Milena's father, a fervent Czech nationalist, was strongly opposed to that marriage.

Polak had introduced her to the German-speaking literary circles of the cafés of Prague, and then did the same to those of Vienna

;

In return, he offered Jesenská, who did not have perfect German, but did have a privileged education for the time, a stormy relationship.

We are shown there the Jesenská that feels "foreign" and experiences the harshness of inflation and the postwar period.

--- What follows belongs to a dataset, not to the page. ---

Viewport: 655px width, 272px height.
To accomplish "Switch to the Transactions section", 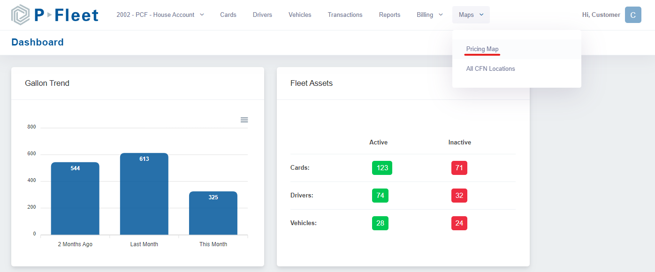I will 345,15.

For economic needs and loneliness,

she finds refuge in writing and, especially, in translation, a way of introducing new literary currents into the culture of her flourishing country

, an intellectual activism that she shared with her former classmates, who They referred to Czech as

Woolf

or

Joyce

.

She thus came into contact with Kafka and first translated

The Stoker

, whose protagonist she felt close to.

From the Jesenská translator, we move to the journalist and then to the prisoner.

To stay in Prague, where she returned after her divorce from Polak,

she displayed frenetic activity in the main newspapers

.

Even when she had to content herself with publishing in the women's pages, dedicated to fashion or cooking, she introduced between the lines the new modernity, that of

a self-sufficient woman and not a slave to the image

.

His convictions were not shaken by the invasion of his country.

There are his political chronicles and memorable opinion columns such as

Prague on the morning of March 15, 1939

.

In them,

he appealed to the dignity and moral courage of his compatriots

.

But, above all, in tune with Vasili Grossman, to the kindness and humanism that he does not know about nationalities.

Courage and solidarity that he also practiced before his arrest in Prague, helping Jews and communists escape

, as well as in the concentration camp, after "four years of hunger."

Confidence, he wrote, is acquired by people who have learned to lose without despair.